▶ Exercise materials:
--- BEGIN ---
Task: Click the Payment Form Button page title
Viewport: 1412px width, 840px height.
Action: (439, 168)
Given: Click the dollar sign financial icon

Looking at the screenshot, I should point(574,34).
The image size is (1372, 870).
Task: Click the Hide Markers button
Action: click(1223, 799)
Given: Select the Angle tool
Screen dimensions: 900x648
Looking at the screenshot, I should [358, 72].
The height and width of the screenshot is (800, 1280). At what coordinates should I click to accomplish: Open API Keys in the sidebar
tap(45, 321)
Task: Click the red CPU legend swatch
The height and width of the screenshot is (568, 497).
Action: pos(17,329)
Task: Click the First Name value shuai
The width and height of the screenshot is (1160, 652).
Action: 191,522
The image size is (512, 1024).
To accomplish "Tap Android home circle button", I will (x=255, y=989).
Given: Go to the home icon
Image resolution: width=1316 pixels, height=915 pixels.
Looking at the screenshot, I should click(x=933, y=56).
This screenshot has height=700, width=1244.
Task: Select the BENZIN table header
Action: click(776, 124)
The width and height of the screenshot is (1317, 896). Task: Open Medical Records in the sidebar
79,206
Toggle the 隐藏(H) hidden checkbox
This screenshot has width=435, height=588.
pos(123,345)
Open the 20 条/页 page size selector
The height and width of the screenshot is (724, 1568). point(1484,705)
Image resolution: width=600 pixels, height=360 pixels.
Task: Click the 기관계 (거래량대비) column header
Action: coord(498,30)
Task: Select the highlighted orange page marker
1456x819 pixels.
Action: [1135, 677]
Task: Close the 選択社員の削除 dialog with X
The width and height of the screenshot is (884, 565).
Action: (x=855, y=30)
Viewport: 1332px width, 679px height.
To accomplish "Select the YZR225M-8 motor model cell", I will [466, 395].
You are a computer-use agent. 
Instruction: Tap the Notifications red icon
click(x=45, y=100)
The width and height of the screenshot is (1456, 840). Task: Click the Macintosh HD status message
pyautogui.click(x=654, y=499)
--- END ---
▶ Task details:
Convert all the rows above into a JSON list of strings with one string per line. Leave out any blank lines.

▶ The reply:
[
  "Task: Click the Payment Form Button page title",
  "Viewport: 1412px width, 840px height.",
  "Action: (439, 168)",
  "Given: Click the dollar sign financial icon",
  "Looking at the screenshot, I should point(574,34).",
  "The image size is (1372, 870).",
  "Task: Click the Hide Markers button",
  "Action: click(1223, 799)",
  "Given: Select the Angle tool",
  "Screen dimensions: 900x648",
  "Looking at the screenshot, I should [358, 72].",
  "The height and width of the screenshot is (800, 1280). At what coordinates should I click to accomplish: Open API Keys in the sidebar",
  "tap(45, 321)",
  "Task: Click the red CPU legend swatch",
  "The height and width of the screenshot is (568, 497).",
  "Action: pos(17,329)",
  "Task: Click the First Name value shuai",
  "The width and height of the screenshot is (1160, 652).",
  "Action: 191,522",
  "The image size is (512, 1024).",
  "To accomplish \"Tap Android home circle button\", I will (x=255, y=989).",
  "Given: Go to the home icon",
  "Image resolution: width=1316 pixels, height=915 pixels.",
  "Looking at the screenshot, I should click(x=933, y=56).",
  "This screenshot has height=700, width=1244.",
  "Task: Select the BENZIN table header",
  "Action: click(776, 124)",
  "The width and height of the screenshot is (1317, 896). Task: Open Medical Records in the sidebar",
  "79,206",
  "Toggle the 隐藏(H) hidden checkbox",
  "This screenshot has width=435, height=588.",
  "pos(123,345)",
  "Open the 20 条/页 page size selector",
  "The height and width of the screenshot is (724, 1568). point(1484,705)",
  "Image resolution: width=600 pixels, height=360 pixels.",
  "Task: Click the 기관계 (거래량대비) column header",
  "Action: coord(498,30)",
  "Task: Select the highlighted orange page marker",
  "1456x819 pixels.",
  "Action: [1135, 677]",
  "Task: Close the 選択社員の削除 dialog with X",
  "The width and height of the screenshot is (884, 565).",
  "Action: (x=855, y=30)",
  "Viewport: 1332px width, 679px height.",
  "To accomplish \"Select the YZR225M-8 motor model cell\", I will [466, 395].",
  "You are a computer-use agent. ",
  "Instruction: Tap the Notifications red icon",
  "click(x=45, y=100)",
  "The width and height of the screenshot is (1456, 840). Task: Click the Macintosh HD status message",
  "pyautogui.click(x=654, y=499)"
]